I became obsessed by a “Missing Link” in our wiping evolution, or better yet, a Missing Stink. Ha! For millions of years we stank, then one day we stared wiping. What's up with that? I started to do a lot of late night web surfs to begin to find out.
One night while researching wiping I found out that the reason the Old Farmers Almanac has always had a hole punched all the way through its top left corner is so you can hang it in the outhouse and wipe your a$ with its pages! Well, maybe not all the pages, just articles you don’t like. This may not be entirely true. The original reason for the hole was because people were losing the little book, like an early remote control, so the founder, Robert Thomas, put a hole in the corner in 1792 so you could tie the book to a barn beam. However, soon after that, people started hanging it in outhouses and using certain pages, perhaps ones with unfavorable weather reports, to wipe. A few years ago the current publishers tried to save money by getting rid of the hole, butt fans of the book freaked out and the publisher decided to keep the hole.
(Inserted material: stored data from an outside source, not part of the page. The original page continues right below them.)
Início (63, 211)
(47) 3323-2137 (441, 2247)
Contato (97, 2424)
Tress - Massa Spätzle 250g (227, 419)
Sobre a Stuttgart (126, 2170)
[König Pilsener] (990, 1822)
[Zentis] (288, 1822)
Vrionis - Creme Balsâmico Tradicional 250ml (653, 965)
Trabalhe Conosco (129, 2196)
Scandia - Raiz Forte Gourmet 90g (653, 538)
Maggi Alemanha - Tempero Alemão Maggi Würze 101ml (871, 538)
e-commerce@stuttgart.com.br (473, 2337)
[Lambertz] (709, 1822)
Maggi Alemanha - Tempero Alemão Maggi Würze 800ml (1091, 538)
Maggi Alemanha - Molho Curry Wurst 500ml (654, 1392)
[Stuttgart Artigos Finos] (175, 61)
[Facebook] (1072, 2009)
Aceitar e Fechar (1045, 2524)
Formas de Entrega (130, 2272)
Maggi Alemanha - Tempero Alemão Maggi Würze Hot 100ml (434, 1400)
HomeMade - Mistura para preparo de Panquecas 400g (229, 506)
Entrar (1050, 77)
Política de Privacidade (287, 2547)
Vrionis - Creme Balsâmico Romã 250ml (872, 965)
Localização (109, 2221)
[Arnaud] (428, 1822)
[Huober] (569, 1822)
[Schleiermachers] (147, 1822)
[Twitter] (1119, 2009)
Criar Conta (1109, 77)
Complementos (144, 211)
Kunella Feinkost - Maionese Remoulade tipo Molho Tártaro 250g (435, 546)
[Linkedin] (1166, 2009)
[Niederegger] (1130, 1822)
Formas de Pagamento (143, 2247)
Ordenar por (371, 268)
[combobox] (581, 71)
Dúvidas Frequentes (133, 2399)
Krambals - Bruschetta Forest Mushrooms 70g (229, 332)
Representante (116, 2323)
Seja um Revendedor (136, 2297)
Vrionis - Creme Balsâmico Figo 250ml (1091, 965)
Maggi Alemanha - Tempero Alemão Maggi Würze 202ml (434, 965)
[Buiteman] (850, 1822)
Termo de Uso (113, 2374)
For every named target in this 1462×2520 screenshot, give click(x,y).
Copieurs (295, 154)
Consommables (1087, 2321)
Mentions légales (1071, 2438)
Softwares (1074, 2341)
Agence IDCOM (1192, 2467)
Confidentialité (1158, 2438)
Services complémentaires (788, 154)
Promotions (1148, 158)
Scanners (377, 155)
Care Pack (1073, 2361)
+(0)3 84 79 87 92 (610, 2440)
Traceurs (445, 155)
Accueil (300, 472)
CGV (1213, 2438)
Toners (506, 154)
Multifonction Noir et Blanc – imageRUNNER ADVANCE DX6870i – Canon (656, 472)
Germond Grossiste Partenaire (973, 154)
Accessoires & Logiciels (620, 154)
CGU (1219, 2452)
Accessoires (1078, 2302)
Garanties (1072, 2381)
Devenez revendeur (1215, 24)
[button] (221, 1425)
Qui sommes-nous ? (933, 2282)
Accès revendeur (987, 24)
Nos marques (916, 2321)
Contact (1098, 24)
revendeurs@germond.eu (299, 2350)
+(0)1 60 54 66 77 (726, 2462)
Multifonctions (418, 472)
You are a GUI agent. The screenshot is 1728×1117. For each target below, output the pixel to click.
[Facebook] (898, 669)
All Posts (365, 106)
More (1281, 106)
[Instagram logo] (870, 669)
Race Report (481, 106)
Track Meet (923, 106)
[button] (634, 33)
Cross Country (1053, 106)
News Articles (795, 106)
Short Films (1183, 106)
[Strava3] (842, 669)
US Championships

On my next call with my brother, I reported this interesting fact, and jokingly said, “I could include emergency toilet paper in the back of the book?" Then I felt the joy of an Ah Ha! moment. The dots had been connected - books are on paper, books are often read in the bathroom - paper is used to wipe - put toilet paper in a book! I also loved the idea because it had the added benefit of requiring much less writing than a normal book full of words!
Thus the Rear End chapter of this book is filled with blank pages for emergency wiping situations.
So, please, wipe your butt with this book!
- Caleb Clark, amateur wipeologist, Brattleboro, Vermont. 2011.